A Minor Upgrade: Switch and Battery

2021-01-25 13 min read Behind the scenes Hardware Networking Teknikal_Domain Unable to load comment count

See also: managing to mildly destroy a network for 5 minutes while the switch has an anxious breakdown. Unfortunately, my reliable Dell PowerConnect switch has, well… it failed (kinda), and I was looking for an excuse to upgrade switches, so… I did. Admittedly, my impressions of Netgear kit aren’t the highest, but, hey, this switch is actually stupidly good for the price (I paid).

Oh, yeah, I also replaced the UPS since the entire network was offline anyways.

Now keep note that this and the next post (where I replaced the firewall) are all the same day and same general time. I’d link to it, but that circular dependency means that at least one of these two is going to link to a non-existent article, and an error of that magnitude would cause Hugo to explode into a supermassive black hole, destroying my site, the VM, the hypervisor, and eventually, my entire house, so please excuse me if I say literally just look forward one (or wait a day if this is the newest one).

The Battery

Backstory: this house is about to catch on fire. See, for a while now, I’ve been running my network off the outlets on one side of my room, which put the full 300-ish watt load on the same circuit as the living room.. with a completely separate home network, another R710 server, and, actually, a lot more stuff, as well as my gaming rig. Well with the new GPU that thing just got (let’s just say I jumped from a GTX 980 to a GTX 1080 Ti), we’re really pushing the limit of what a single 10 Amp circuit is capable of handling. Luckily, the outlets on the other side of my room are on a separate circuit and a separate 10A limit, one that’s barely utilized. So, I figure swapping outlets is as good a time as any to do some work. Part of this “work” involved fixing the issue where any time the power dipped, the hypervisor rebooted.

See, computer equipment like that is really sensitive to power fluctuations. That’s why, at some point, when we freed up a Geek Squad UPS (see also: “battery backup”), I just went ahead and shoved everything on that, since it’s capable of handling the load, and just about any UPS has AVR (Automatic Voltage Regulation), maybe that will help clean it up. And… it did, just not enough. That thing wasn’t capable of handling everything perfectly, and if the main power ever dipped and it went on battery, the switch over would cause enough of an anomaly to reboot the hypervisor. Luckily, we have a fix.

We found a really good deal on a 1500 VA Eaton 9130 UPS, a device actually meant to handle equipment this sensitive. (I’ll get to the numbers in a second.) They’re big, boxy (though there is a rack mountable version), and it’s now the noisiest piece of equipment in my room from the single always-on fan, but it has no trouble whatsoever here.

These units have a lot of connectivity options, like a USB interface, serial, and even a slot for a web-based management card (that’s a story for later), and that’s just for monitoring. There’s even a trip for emergency shutdown (aka “if these two pins aren’t connected anymore”), and said card can, depending, also take an environmental probe for humidity and temperature readings.

Even cooler fact: they have plugs to add extra batteries, which is a case about the size (okay, exactly the size) of the main unit, just with no faceplate and no display. You can add up to four (I think) extras in a daisy-chain fashion, if you have the extra space to spare, or just need the runtime.

## DATASET EXCERPTS:
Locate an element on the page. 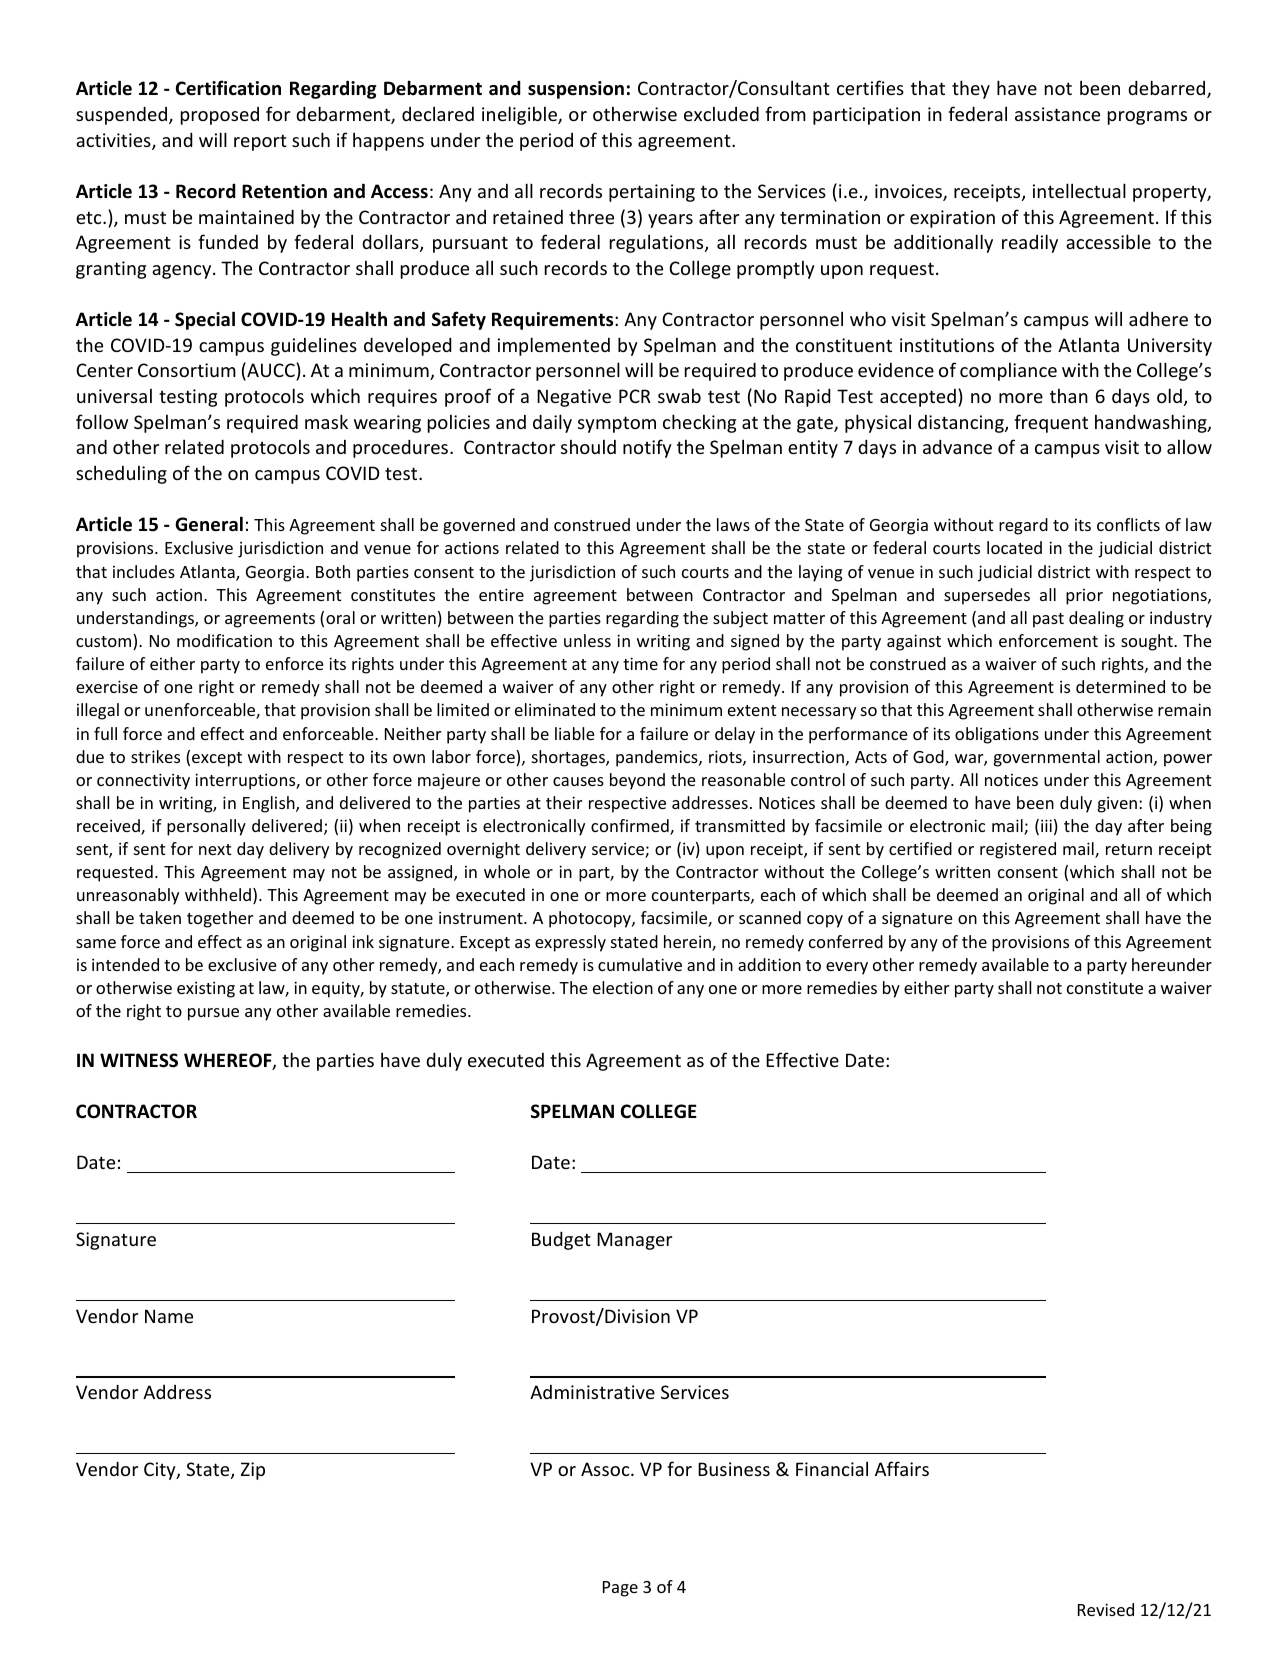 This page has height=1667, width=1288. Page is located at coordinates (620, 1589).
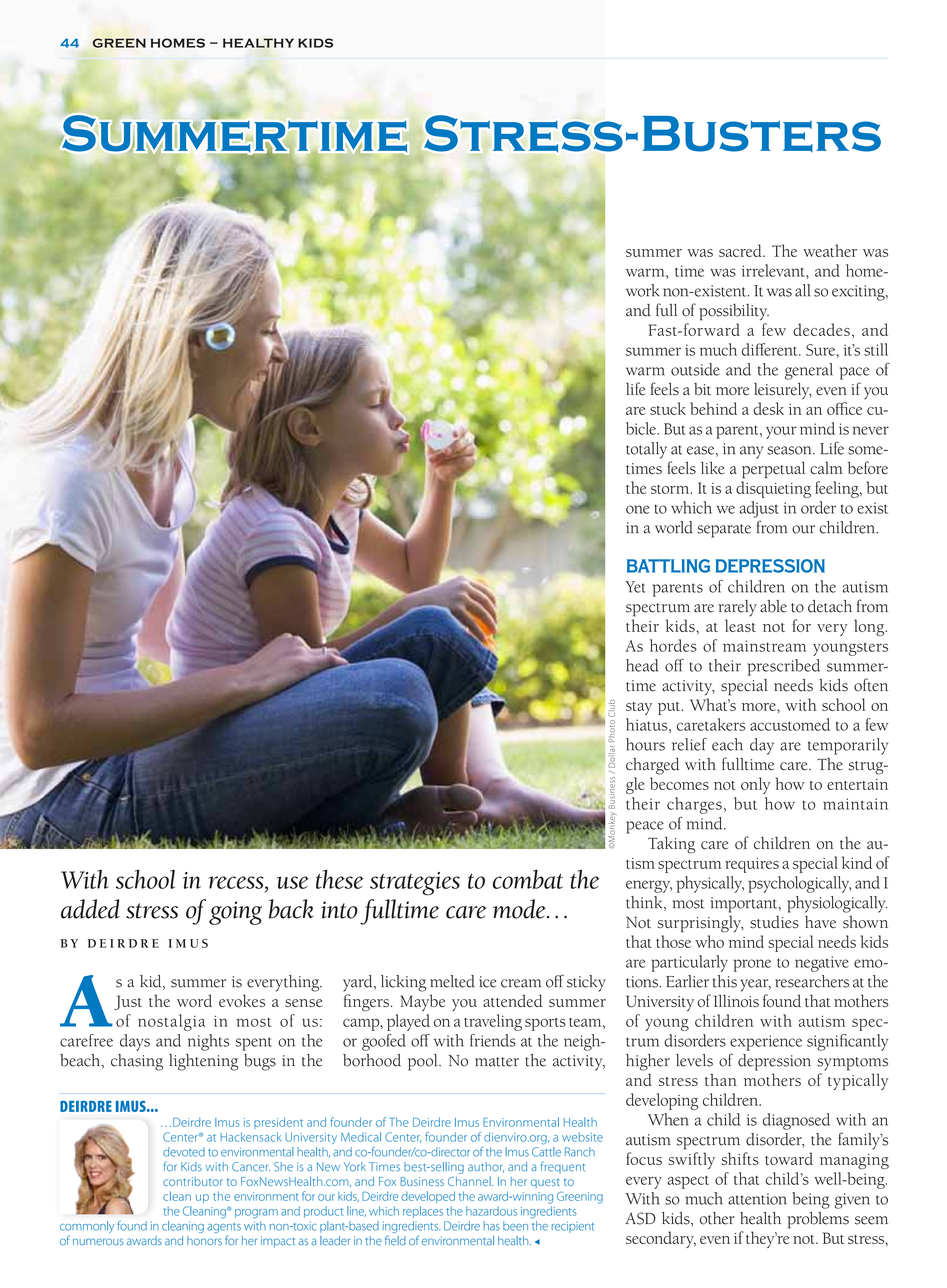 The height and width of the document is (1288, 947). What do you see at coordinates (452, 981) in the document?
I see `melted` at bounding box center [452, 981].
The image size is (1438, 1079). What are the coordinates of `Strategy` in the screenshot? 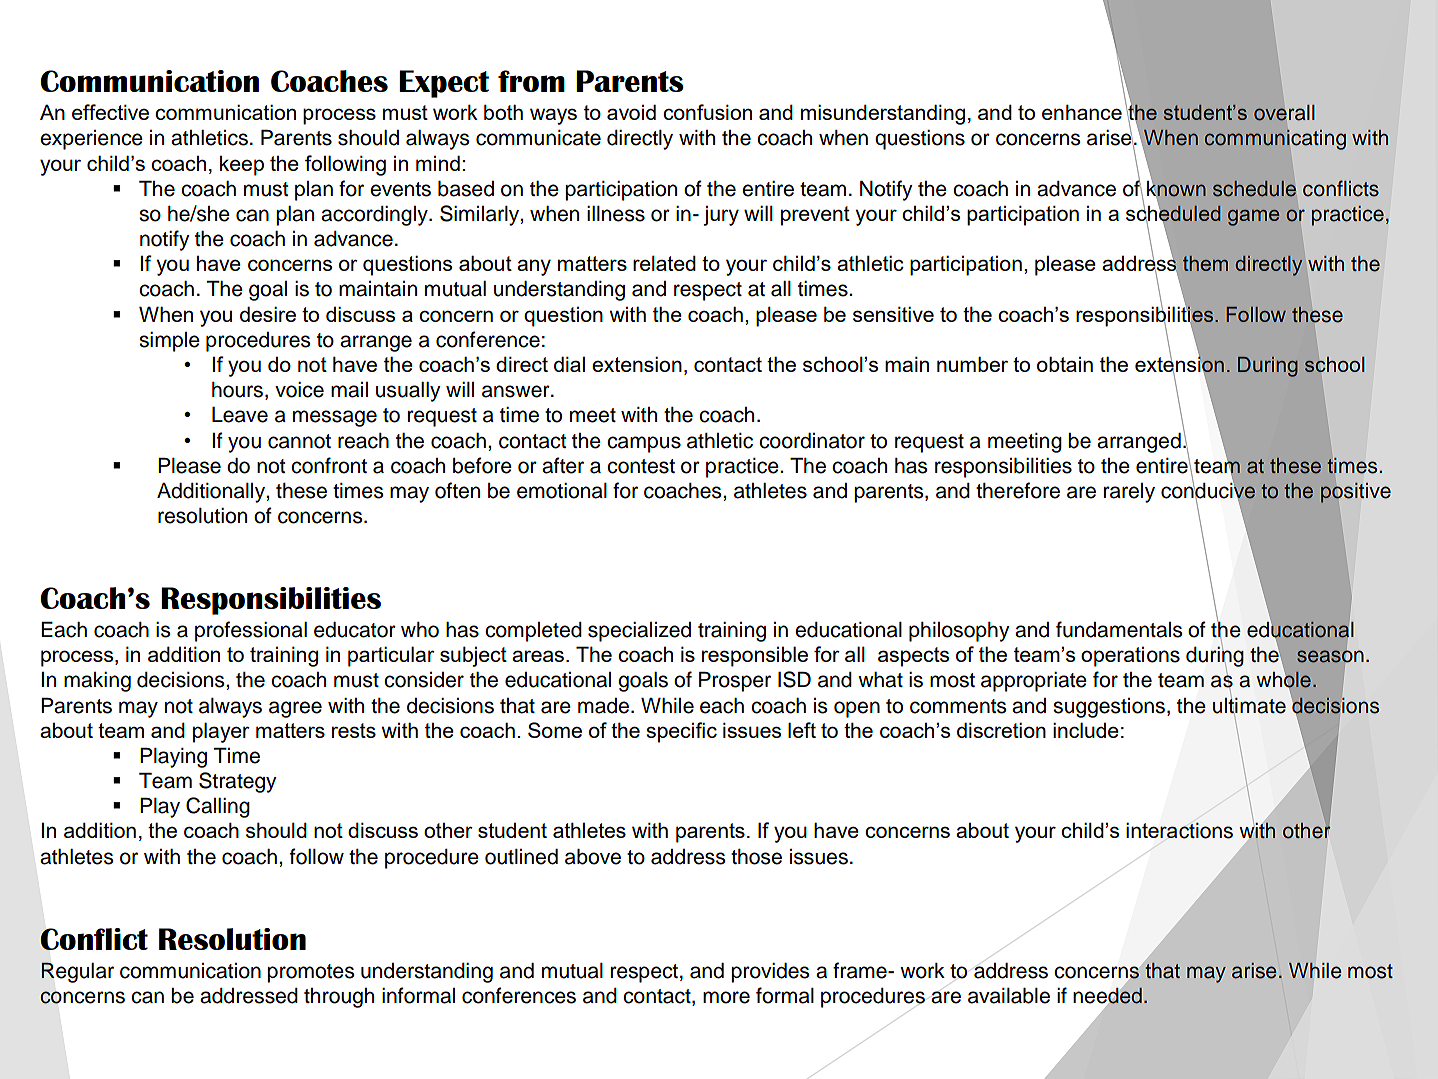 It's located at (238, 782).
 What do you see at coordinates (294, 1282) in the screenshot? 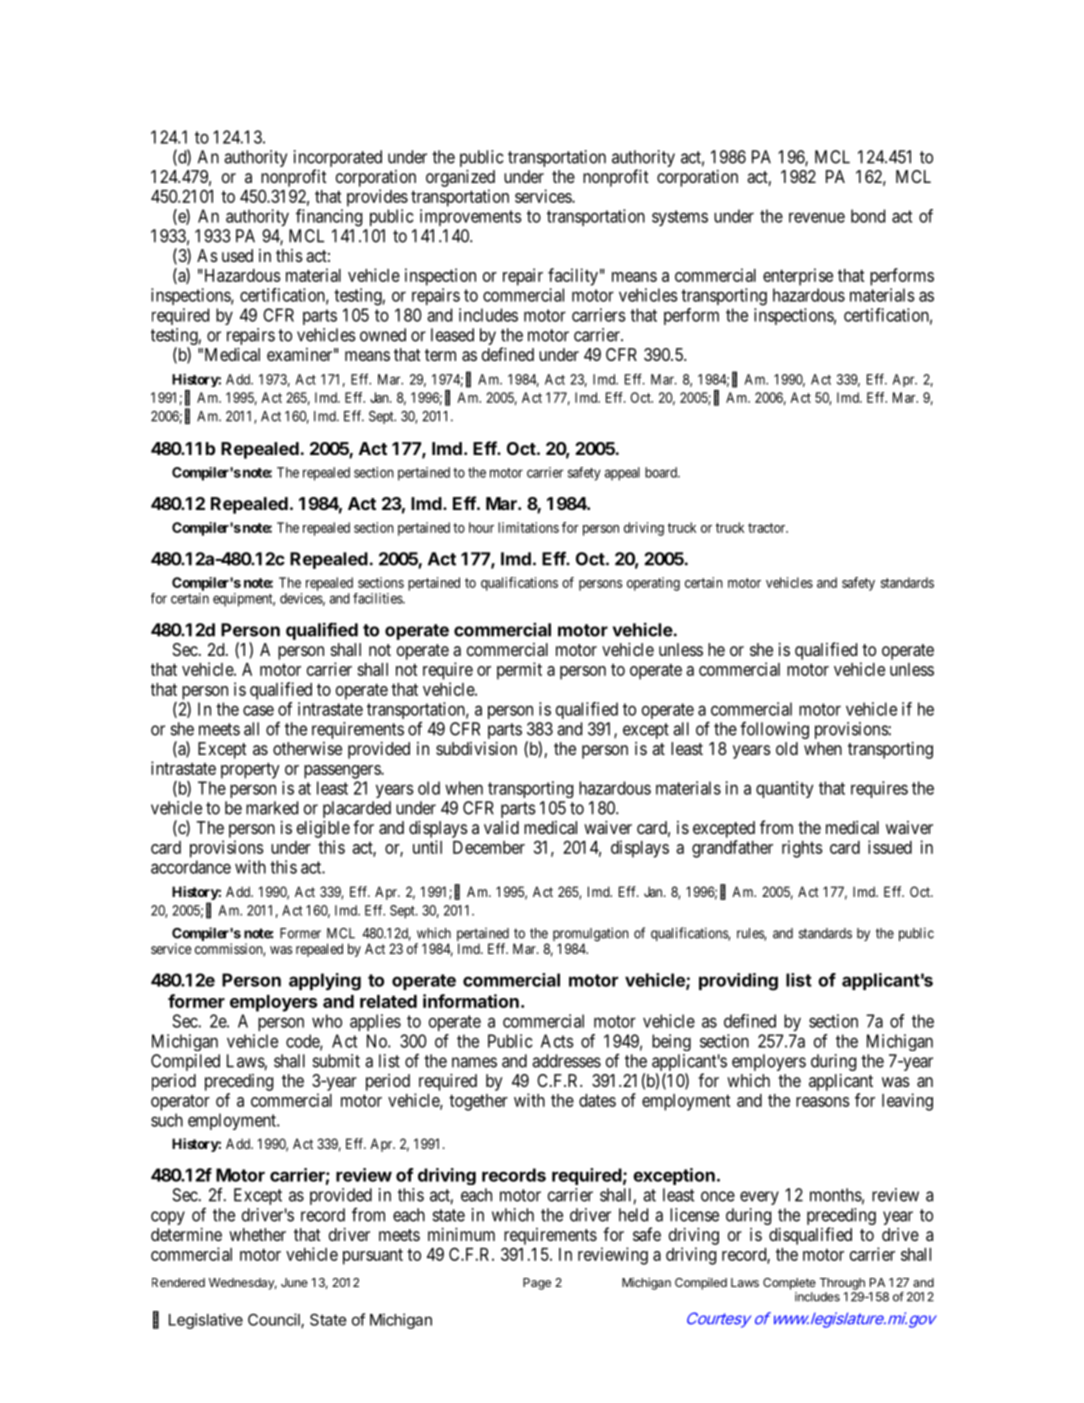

## WORK TO DO:
A: In the upgrade post, what UPS did the writer find a really good deal on?
B: Rewrite the upgrade post from "We found a really" to "trouble whatsoever here.", putting "loudest" in place of "noisiest".
C: Carry on the upgrade post about the new switch and UPS from its last sentence.
The entries were taken from a separate source and are unrelated to the upgrade post.

## PER-TASK OUTPUTS:
A: A 1500 VA Eaton 9130 UPS.

B:
We found a really good deal on a 1500 VA Eaton 9130 UPS, a device actually meant to handle equipment this sensitive. (I’ll get to the numbers in a second.) They’re big, boxy (though there is a rack mountable version), and it’s now the loudest piece of equipment in my room from the single always-on fan, but it has no trouble whatsoever here.

C:
A Word on VA

VA stands for volt-amps, which is a measure of “apparent power.” Note: this is going to get technical. Watts are the standard unit of power used in many fields, but we’re talking electricity here. The variable for watts in all equations shown will be P. Voltage is V, and Amperage is I. At first glance, the name volt-amp should roughly tell you the formula, V x I, which is also literally the equation for watts, P = V x I. This isn’t the case.

Wattage is real power, that is, the actual amount of energy required by the system. For normal everyday calculations, that’s all you really care about. With AC power and reactive loads, things get… tricky.

Put simply, reactive (inductive) loads cause the curve of amperage to not follow the curve of voltage, meaning one can be positive while the other is negative. This causes a lot of trigonometric weirdness which results in a number called Power Factor, or just pf. pf is a value between 0 and 1, where a perfect 1 means a non-reactive load, and a 0 is… oh dear. My network has an average pf of about 0.75 ish.

Volt-amps is just P / pf, meaning that a load of 100 watts with a pf of 0.8 is also a load of 125 VA. Batteries use VA not W because physics reasons, hence the odd choice of measurement.

The Switch

So, very quick intro, the switch is the piece of equipment in a network with a ton of Ethernet jacks that devices can plug into, the switch plays traffic cop, directing data to the right port based on the address given to it.

For a while I was using a Dell PowerConnect 2724, a 24 port managed switch. As far as equipment goes, it’s… old, and not without its quirks. Unmanaged (“dumb”) switches are pretty set–and–forget. You give it power, plug in the cables, and it starts switching. Done. Managed (“smart”) switches will also grab an IP address of their own and present some sort of management interface, usually a web interface, that can be used to configure, and, well, manage things.

The Dell switch can toggle between the two modes if you press a button with a paperclip and wait for it to reboot. Doing so also clears it to factory default, nice. From the interface you can set up link aggregation groups, VLANs, and check port statistics. Well.. by default it statically assigns itself to 192.168.2.1, and waits for someone to connect and configure it. After I got that UPS replaced and brought the network back up, the switch stopped responding. Well, it was up, I could connect, I could even send it requests, but it would time out on giving me anything back. Multiple resets later, it would respond to 192.168.2.1, but any attempt to change it, DHCP or otherwise, resulted in said time-out issue.

Okay, excuse to upgrade it is. Enter Netgear. This new switch only has 16 ports, not 24, but I’m only using 10, and this one has a lot of cool features that the other does not. Commencing list in 3… 2… 1…

Power over Ethernet (PoE)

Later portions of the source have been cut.